- [WORK TASK]:
Pick up the text on the US economy's first-quarter contraction after its last sentence and continue it.

- [TEXT FOR ANALYSIS]:
--------------------

The US economy contracted in the first quarter of the year partly due to trade disruption from the Ukraine war.
Commerce Department figures indicated US GDP fell at an annualised rate of 1.4%, a worse than expected figure and the first fall since the coronavirus recession in 2020.
The BBC reports analyst commentary that a surge in imports, as exports fell, made the economy look worse than it was.
Companies rushed to build up inventories at the end of 2021 to avoid any supply chain disruptions during the holiday period and did not have to do much restocking at the start of this year.
US exports fell, hurt in part by lower demand abroad, resulting in a growing trade deficit, which hit a record high in March as import volumes and prices surged, reports the FT.
Exports fell 5.9% and imports rose 17.7%, leading net exports to bring down GDP by 3.2%.

--------------------

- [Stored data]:
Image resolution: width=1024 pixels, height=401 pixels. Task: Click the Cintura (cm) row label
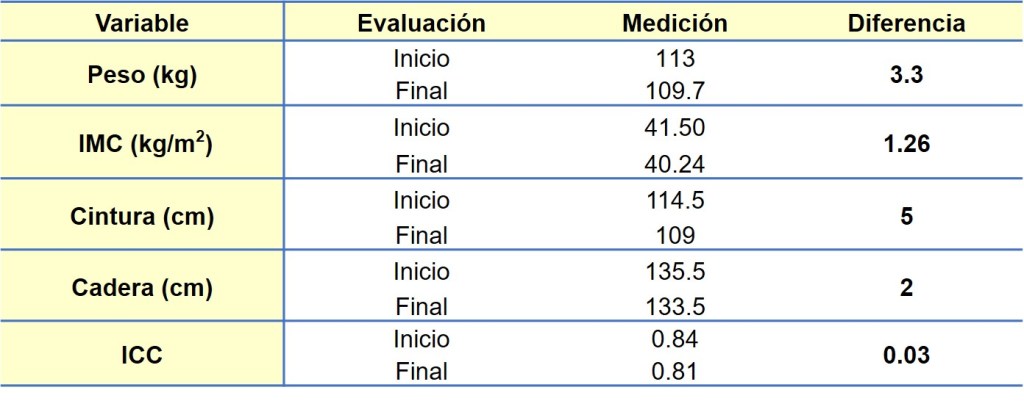tap(142, 217)
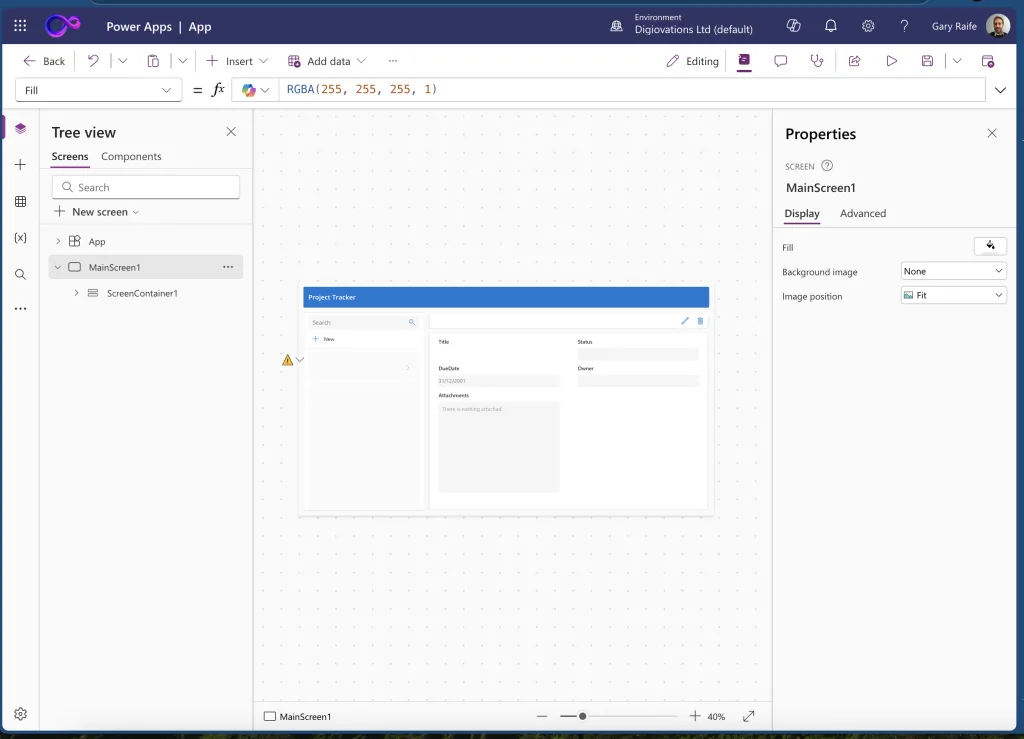Image resolution: width=1024 pixels, height=739 pixels.
Task: Click the Tree view search field
Action: [146, 187]
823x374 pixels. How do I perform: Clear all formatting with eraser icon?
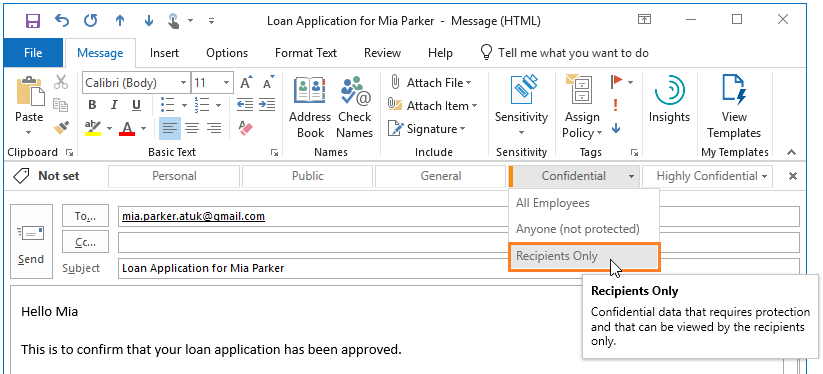coord(246,128)
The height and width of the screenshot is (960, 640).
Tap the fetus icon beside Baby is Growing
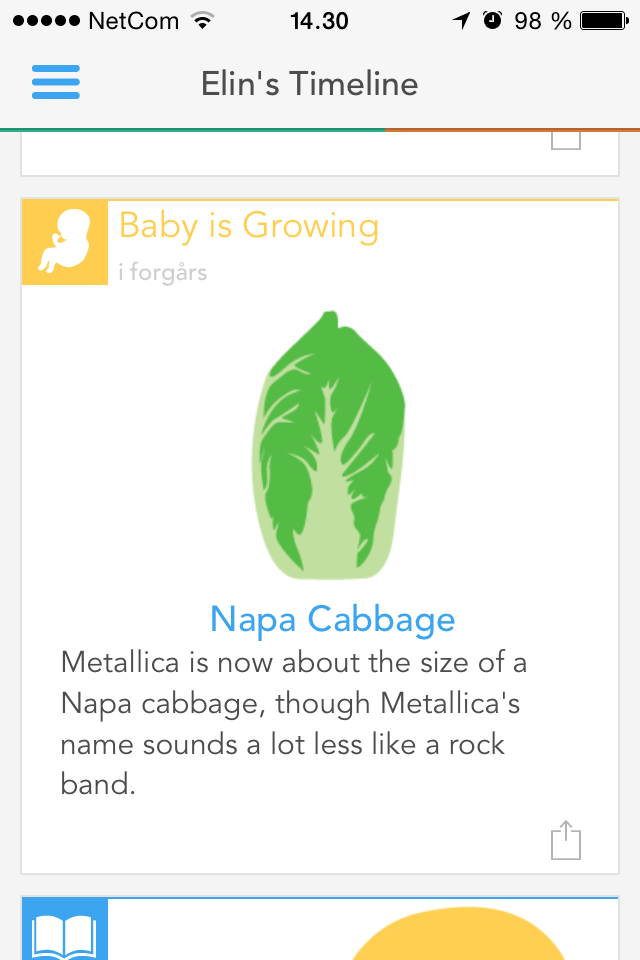[x=65, y=243]
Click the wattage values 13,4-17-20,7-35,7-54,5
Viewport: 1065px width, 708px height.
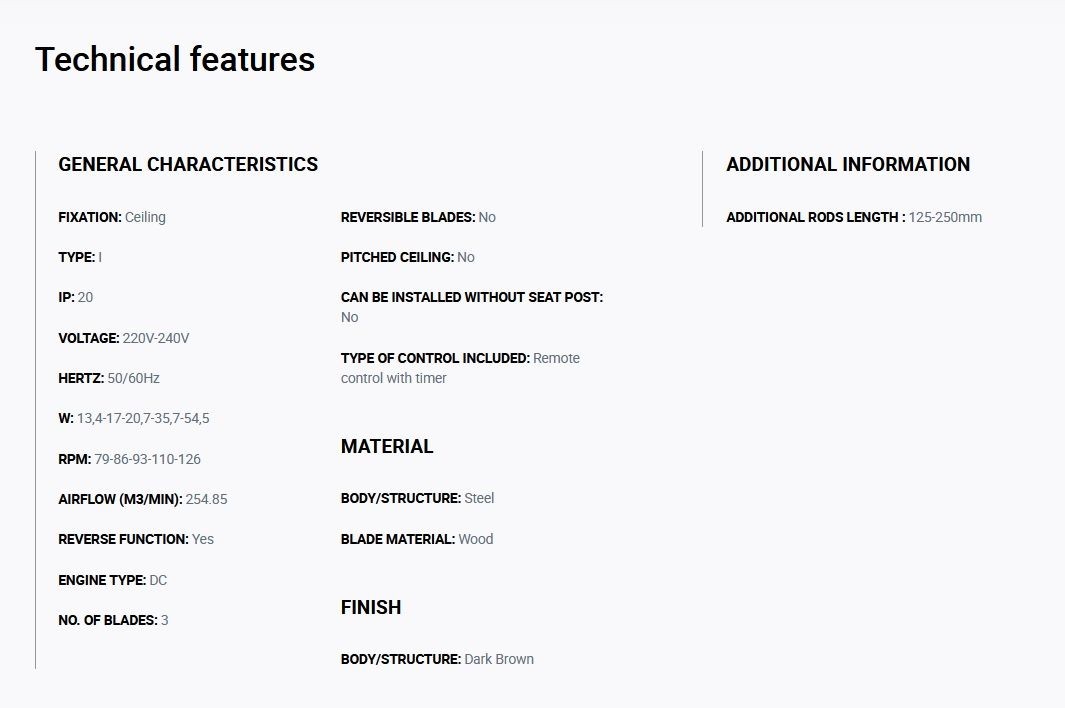(143, 419)
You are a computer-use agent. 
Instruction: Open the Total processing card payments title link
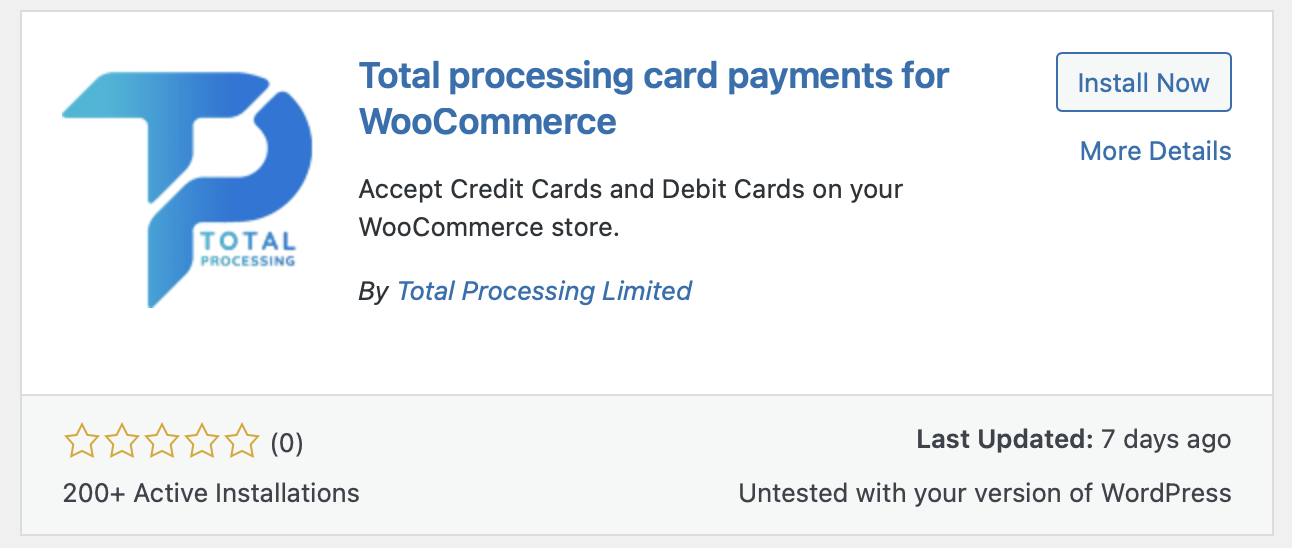653,98
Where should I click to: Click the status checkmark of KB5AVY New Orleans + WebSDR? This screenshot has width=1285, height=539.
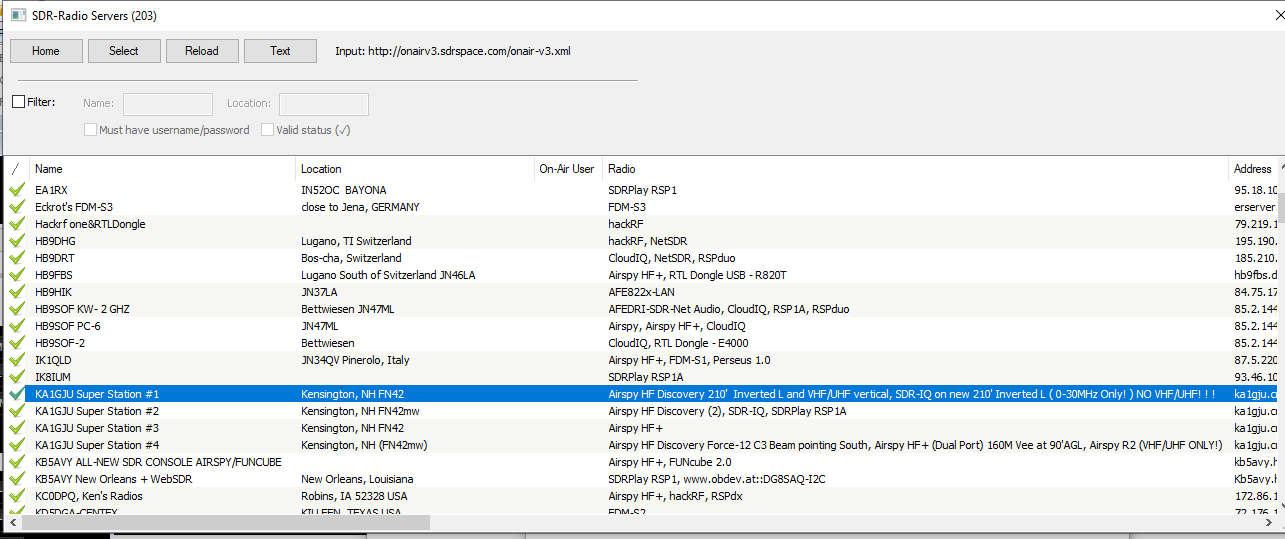(x=16, y=479)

--------------------

- [EXERCISE RESPONSE]:
The data come as fears grow that inflation and aggressive tightening by the Federal Reserve will trigger a recession.
US has its highest inflation in 40 years as the Russian invasion of Ukraine has driven up commodity prices and Covid lockdowns in China create supply chains disruption.
Other sectors of the US economy remain strong, reports the Guardian. Employers have added an average of 600,000 new jobs a month over the last six months and the unemployment rate fell to 3.6% in March, close to its pre-pandemic low.
Consumer spending has also remained healthy, rising at an annual rate of 2.7% in the quarter, up from the end of last year.